Published in final edited form as:
PMCID: PMC2530907
NIHMSID: NIHMS18176

Prevalence of Adult Systemic Lupus Erythematosus in California and Pennsylvania in 2000: Estimates Using Hospitalization Data

Eliza F. Chakravarty, M.D., M.S.
Division of Immunology and Rheumatology, Department of Medicine; Stanford University School of Medicine, Stanford
Thomas M. Bush, M.D.
Division of Rheumatology, Department of Medicine; Santa Clara Valley Medical Center, San Jose, CA
Susan Manzi, M.D., M.P.H.
Division of Rheumatology, Department of Medicine and Department of Epidemiology; University of Pittsburgh, Pittsburgh, PA
Ann E. Clarke, M.D., M.Sc.
Divisions of Clinical Immunology/Allergy and Clinical Epidemiology, Montreal General Hospital, McGill University Health Centre, Montreal, Quebec, Canada.
Michael M. Ward, M.D., M.P.H.

The prevalence of systemic lupus erythematosus (SLE) in the United States is not known. The estimates that are available have been based on populations in small geographic areas with unique demographic characteristics, or on telephone surveys [1]. These estimates range widely from 5.8 to 1000 per 100,000 people [1-3]. Having current nationally representative estimates of the prevalence of SLE would increase our understanding of the burden of disease and help in health care planning.

We applied a new method that combines data on the frequency with which patients are hospitalized with data from state inpatient hospital databases to estimate the prevalence of SLE in adults (aged 18 or older) in California and Pennsylvania [4]. California, through its Office of Statewide Health Planning and Development, and Pennsylvania, through the Health Care Cost Containment Council, mandate that hospitals report discharge abstracts for each hospitalization annually.

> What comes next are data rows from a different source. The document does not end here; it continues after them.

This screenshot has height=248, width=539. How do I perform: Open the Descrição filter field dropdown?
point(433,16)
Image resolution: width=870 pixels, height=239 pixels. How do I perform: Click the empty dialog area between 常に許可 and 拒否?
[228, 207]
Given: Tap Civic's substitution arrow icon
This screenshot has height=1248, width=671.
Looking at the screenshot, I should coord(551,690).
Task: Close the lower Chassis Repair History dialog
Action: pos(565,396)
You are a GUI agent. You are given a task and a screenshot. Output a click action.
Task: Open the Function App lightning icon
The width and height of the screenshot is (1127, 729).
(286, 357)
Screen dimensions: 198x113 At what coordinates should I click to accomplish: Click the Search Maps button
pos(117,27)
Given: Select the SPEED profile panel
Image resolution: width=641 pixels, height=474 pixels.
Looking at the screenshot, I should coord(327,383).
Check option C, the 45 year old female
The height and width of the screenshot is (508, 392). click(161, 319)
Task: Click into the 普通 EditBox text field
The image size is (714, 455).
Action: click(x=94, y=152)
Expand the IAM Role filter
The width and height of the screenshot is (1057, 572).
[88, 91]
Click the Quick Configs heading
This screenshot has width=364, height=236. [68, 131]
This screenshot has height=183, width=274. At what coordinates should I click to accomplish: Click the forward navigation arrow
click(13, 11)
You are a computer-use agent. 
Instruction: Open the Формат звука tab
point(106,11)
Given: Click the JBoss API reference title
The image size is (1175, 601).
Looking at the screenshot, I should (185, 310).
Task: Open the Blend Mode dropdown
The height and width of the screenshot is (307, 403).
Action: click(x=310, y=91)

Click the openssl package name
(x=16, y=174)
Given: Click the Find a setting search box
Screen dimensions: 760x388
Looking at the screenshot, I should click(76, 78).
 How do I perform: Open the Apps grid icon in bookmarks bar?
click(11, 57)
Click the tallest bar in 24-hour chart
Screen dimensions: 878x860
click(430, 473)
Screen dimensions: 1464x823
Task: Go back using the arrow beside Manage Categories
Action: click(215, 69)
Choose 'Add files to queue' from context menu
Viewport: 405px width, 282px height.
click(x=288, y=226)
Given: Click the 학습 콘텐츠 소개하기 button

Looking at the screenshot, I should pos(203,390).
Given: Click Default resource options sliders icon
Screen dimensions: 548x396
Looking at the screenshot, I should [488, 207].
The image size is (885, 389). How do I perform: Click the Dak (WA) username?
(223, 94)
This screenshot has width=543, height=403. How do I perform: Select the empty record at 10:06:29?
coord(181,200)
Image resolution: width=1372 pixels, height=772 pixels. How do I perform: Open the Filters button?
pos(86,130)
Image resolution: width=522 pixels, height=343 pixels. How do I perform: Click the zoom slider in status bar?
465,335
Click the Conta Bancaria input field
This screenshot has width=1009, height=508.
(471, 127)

Abstracted data include patient age, sex, race, and discharge diagnoses (up to 25 in California, up to 8 in Pennsylvania), as well as encrypted unique patient identifiers to identify individuals with multiple hospitalizations. From these databases, we identified the number of adults in each state who had a hospitalization in 2000 that included SLE among their discharge diagnoses. Dividing these numbers by the proportion of patients with SLE who are hospitalized each year provides an estimate of the number of patients with SLE in each state. Prevalence was then calculated by dividing this number by the state populations in the 2000 U.S. census. Prevalence estimates were age, sex, and race/ethnicity-adjusted to the structure of the population in the 2000 U.S. census by direct standardization. Prevalences were calculated separately for each state.

Data on the proportion of patients with SLE hospitalized annually were obtained by medical record review of all patients with SLE (N = 415) followed routinely at one of two medical centers in northern California: Stanford University Hospital and Clinics, and Santa Clara Valley Medical Center, a public medical center serving the county of Santa Clara. In addition, annual hospitalization data were obtained by self-report of 117 patients with SLE in Pennsylvania enrolled in an observational study of health care use from 1996 through 2001 [5,6]. All patients met ACR criteria for the classification of SLE [7]. Data on gender and age (18-44 years, 45-64 years, and 65 years or greater) and ethnicity was collected for each patient. Emergency department visits that did not result in a hospital admission were excluded as they are not captured in the inpatient hospital databases.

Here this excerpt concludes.